* Things to do:
a - In the forum post, which local variables does the Java method readIntDataInputStream declare?
b - Can you restate the paragraph of the forum post that begins "0x1b is 27" more briefly?
c - Can you reproduce the part of the forum post that opens with the words containing "Size : 452984832" and closes with "this problem before?"?

** Begin Text shown **

4

Native Code :

writing number 27 using fwrite().

int main()
{
  int a = 27;
  FILE *fp;
  fp = fopen("/data/tmp.log", "w");
  if (!fp)
     return -errno;

  fwrite(&a, 4, 1, fp);
  fclose();
  return 0;
}

Reading back the data(27) using DataInputStream.readInt() :

public int readIntDataInputStream(void)
{
   String filePath = "/data/tmp.log";
   InputStream is = null;
   DataInputStream dis = null;
   int k;

   is = new FileInputStream(filePath);
   dis = new DataInputStream(is);
   k = dis.readInt();
   Log.i(TAG, "Size : " + k);
   return 0;
}

O/p

Size : 452984832

Well that in hex is 0x1b000000

0x1b is 27. But the readInt() is reading the data as big endian while my native coding is writing as little endian. . So, instead of 0x0000001b i get 0x1b000000.

Is my understanding correct? Did anyone came across this problem before?

** End Text shown **
** Begin Dataset content **

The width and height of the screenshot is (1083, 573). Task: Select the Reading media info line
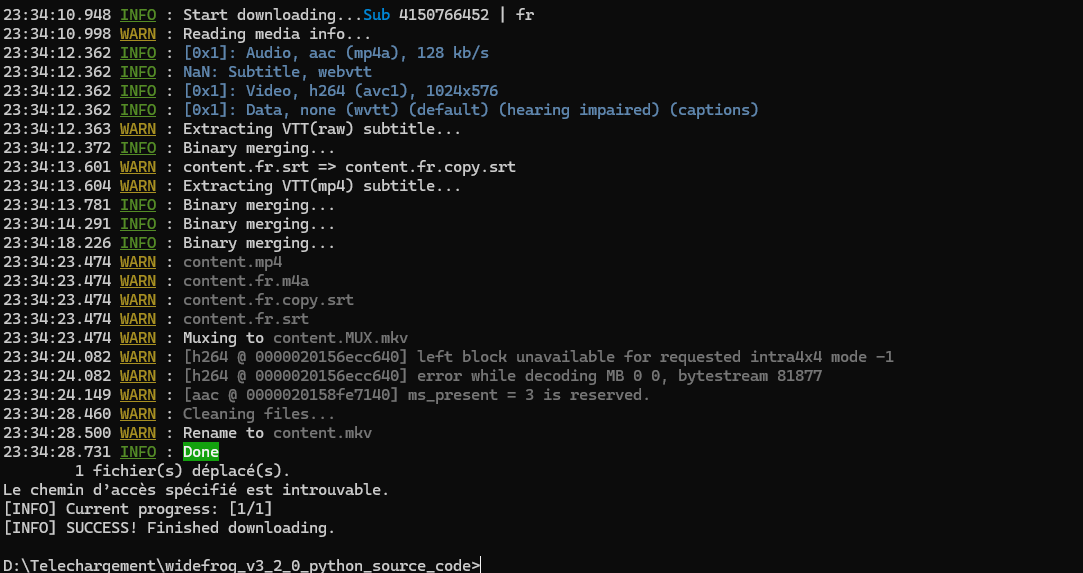(276, 34)
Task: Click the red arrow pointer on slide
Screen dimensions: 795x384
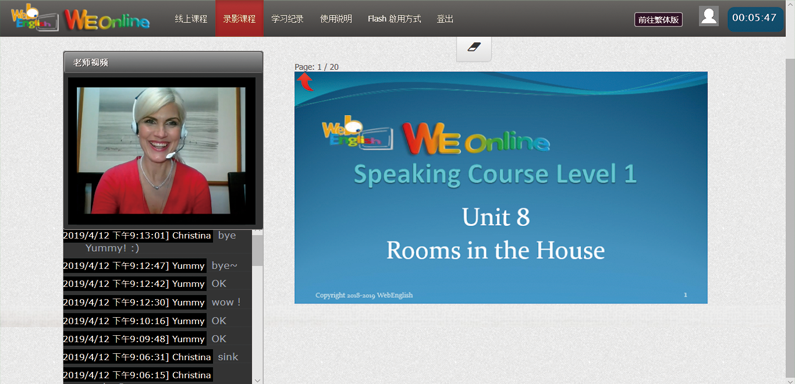Action: [x=305, y=82]
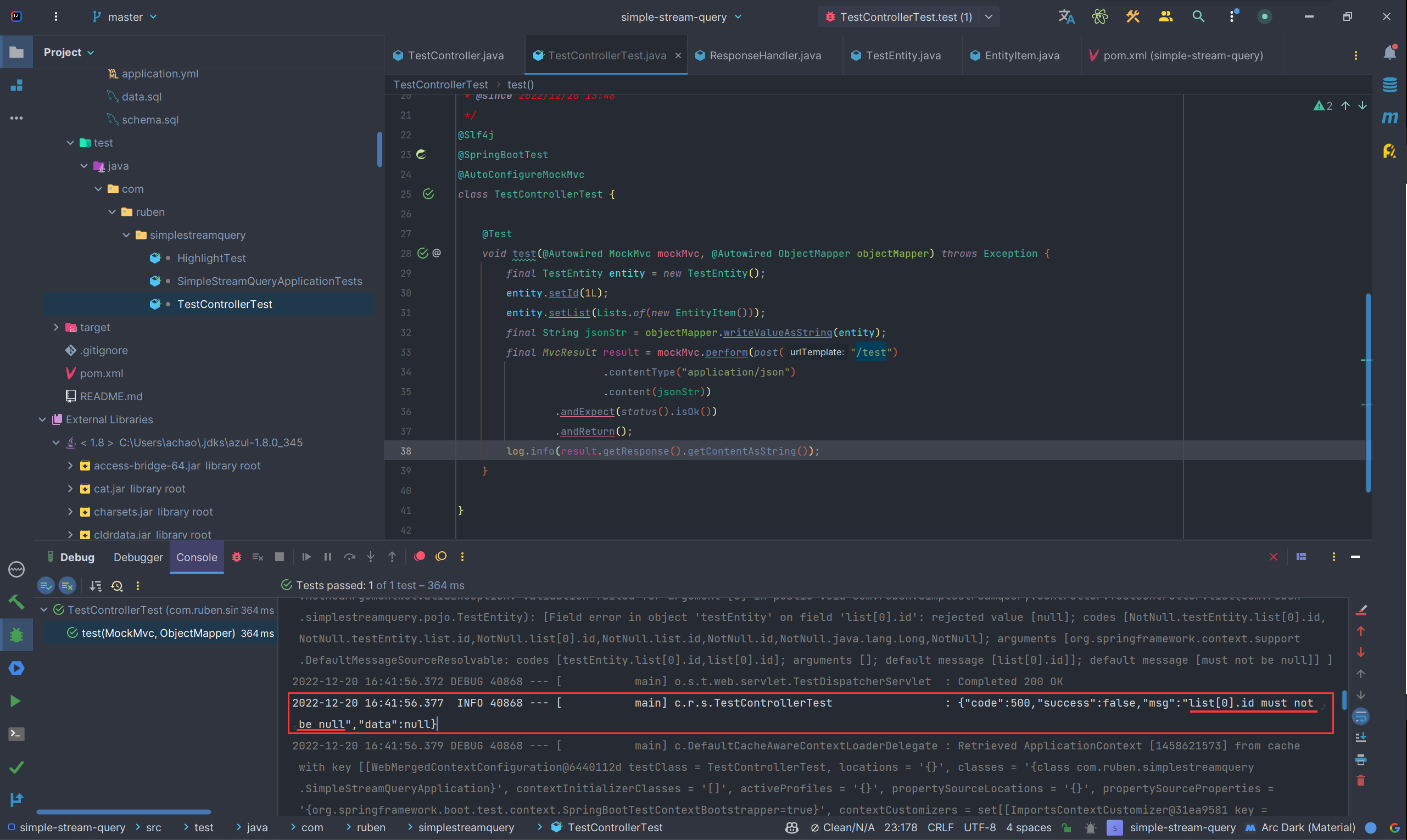Open the ResponseHandler.java editor tab
This screenshot has height=840, width=1407.
coord(765,55)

** End Dataset content **

* Expected answers:
a - filePath, is, dis, k

b - 0x1b equals 27. readInt() reads the data as big endian, but the native code writes it as little endian, so the result is 0x1b000000 instead of 0x0000001b.

c -
Size : 452984832

Well that in hex is 0x1b000000

0x1b is 27. But the readInt() is reading the data as big endian while my native coding is writing as little endian. . So, instead of 0x0000001b i get 0x1b000000.

Is my understanding correct? Did anyone came across this problem before?